Please reproduce the lines between the ones holding "You are a computer-use agent." and "tap(1310, 704)", inclusive, switching "Click" to "Select" and leaving everything else unchanged.

Items:
[START]

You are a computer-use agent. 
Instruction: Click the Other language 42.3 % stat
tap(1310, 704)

[END]
[START]

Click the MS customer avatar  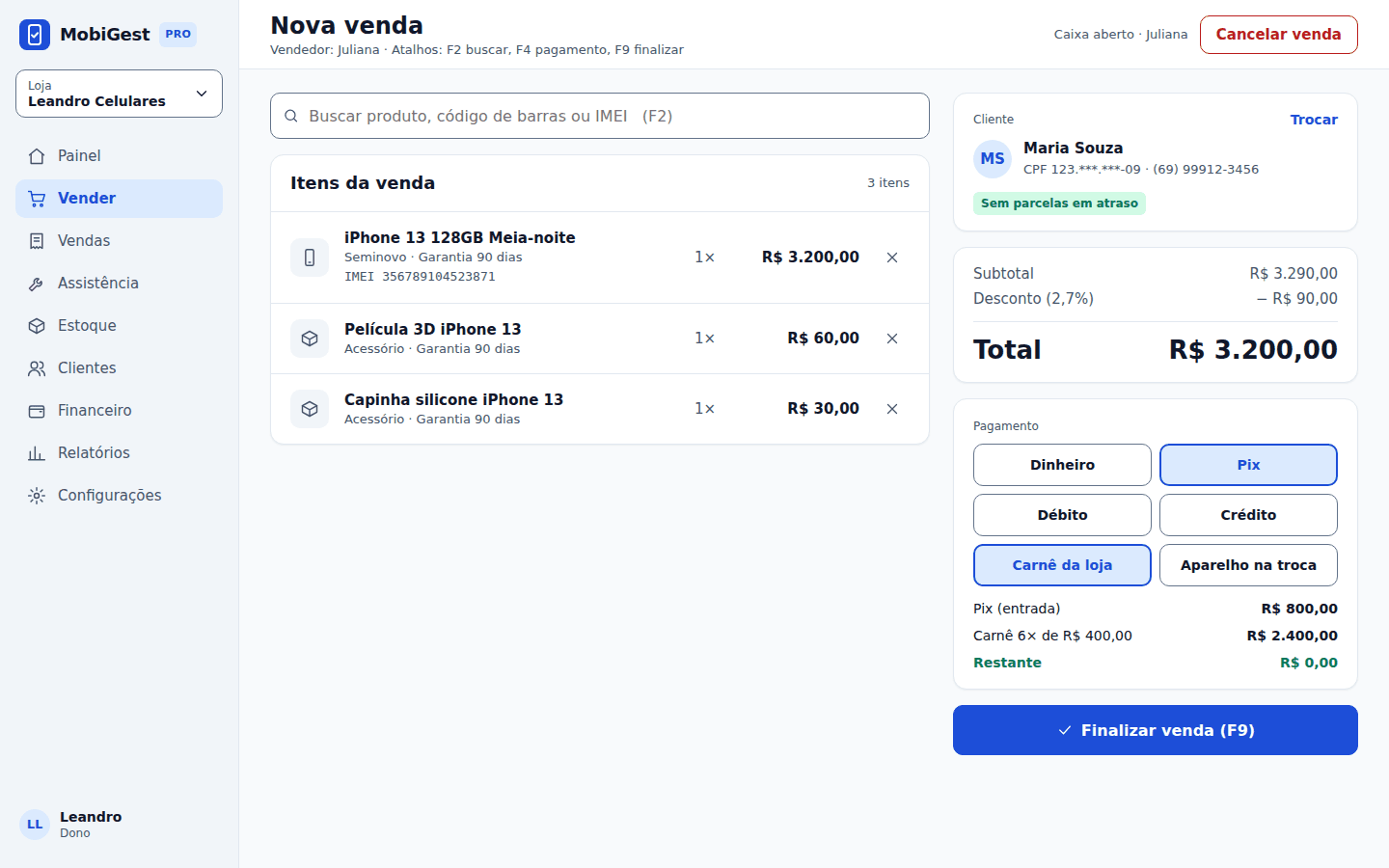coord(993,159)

[END]
[START]

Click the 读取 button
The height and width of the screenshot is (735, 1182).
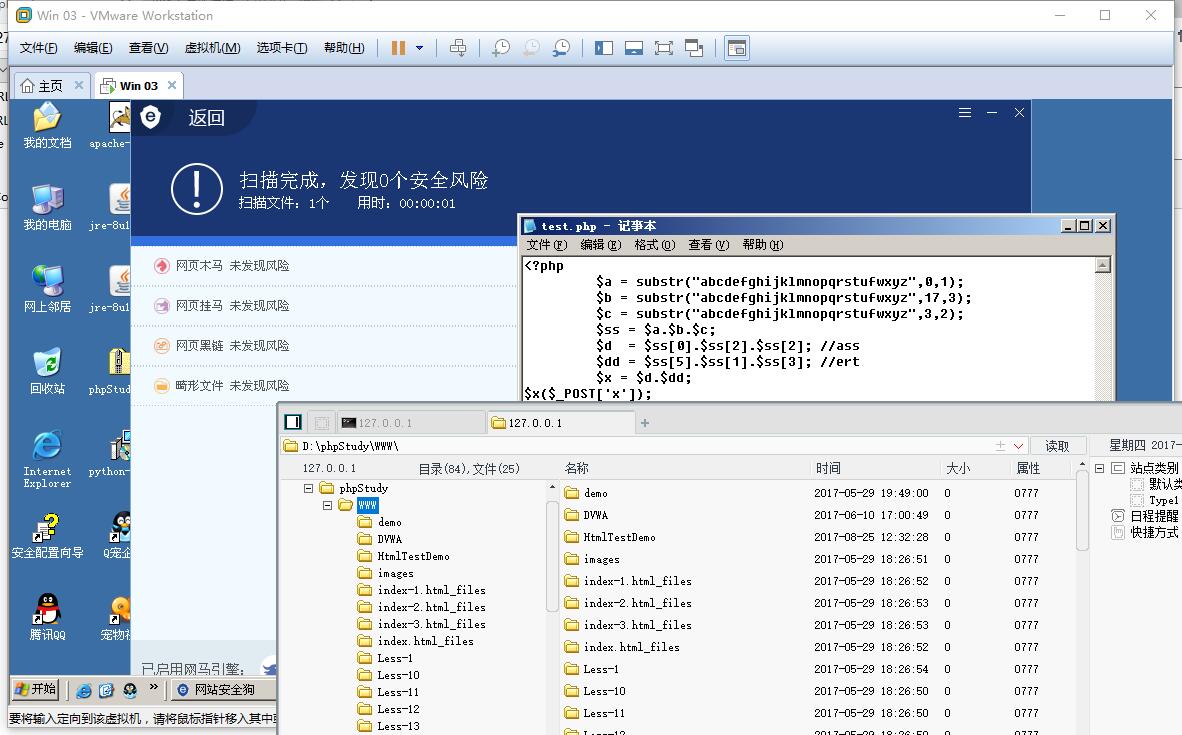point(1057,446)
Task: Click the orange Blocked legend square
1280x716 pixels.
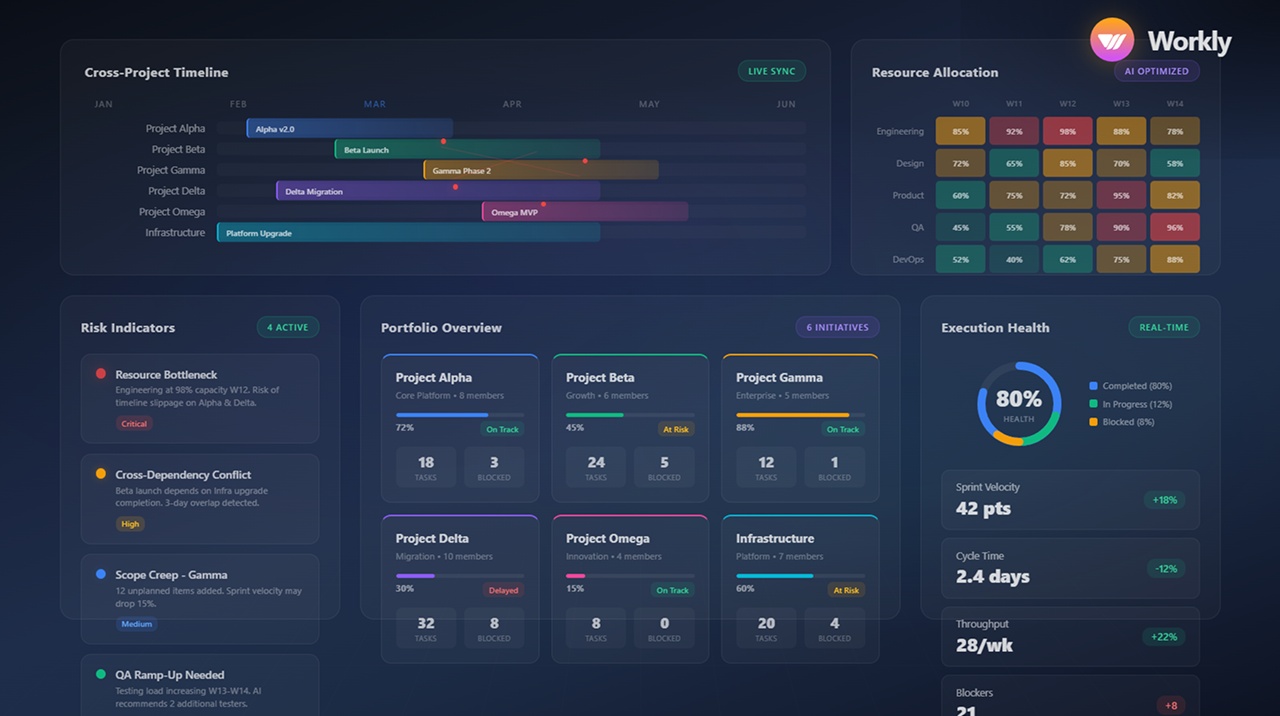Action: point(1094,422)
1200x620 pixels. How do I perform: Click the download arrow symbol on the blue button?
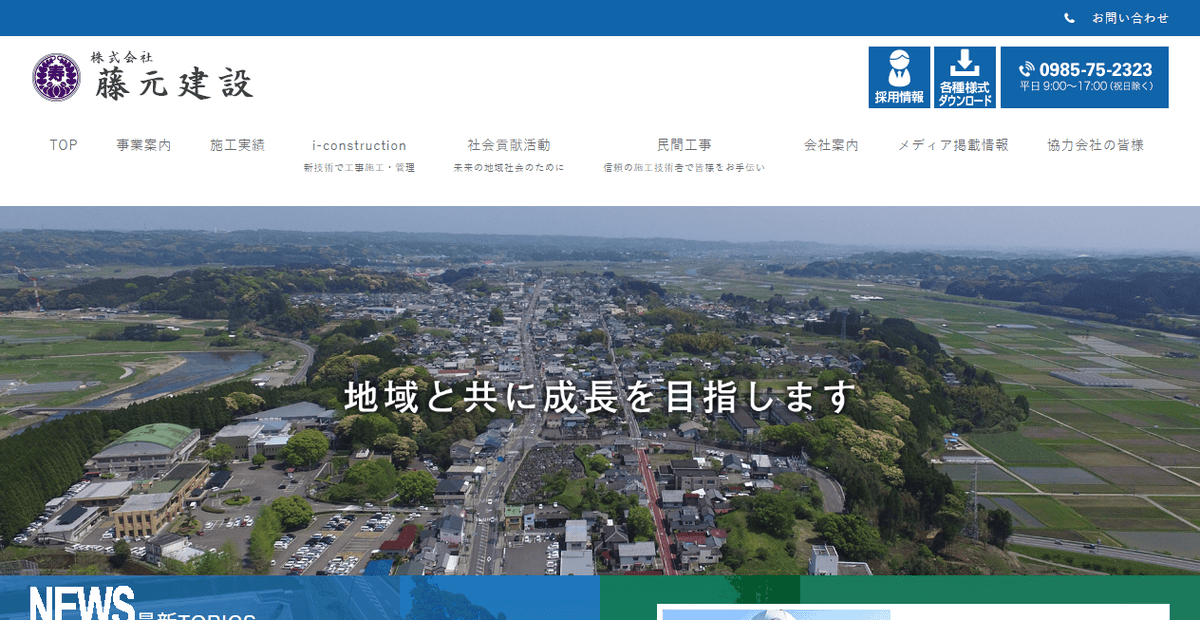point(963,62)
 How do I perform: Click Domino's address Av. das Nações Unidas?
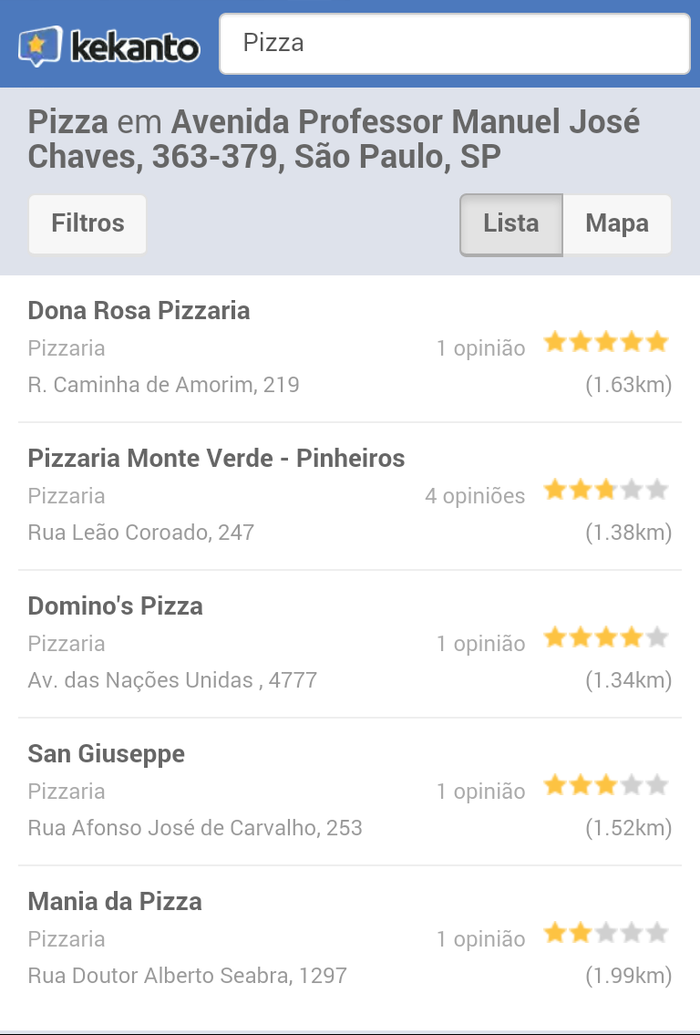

[END]

Written response:
You are a computer-use agent. 
Instruction: Select the Other language 42.3 % stat
tap(1310, 704)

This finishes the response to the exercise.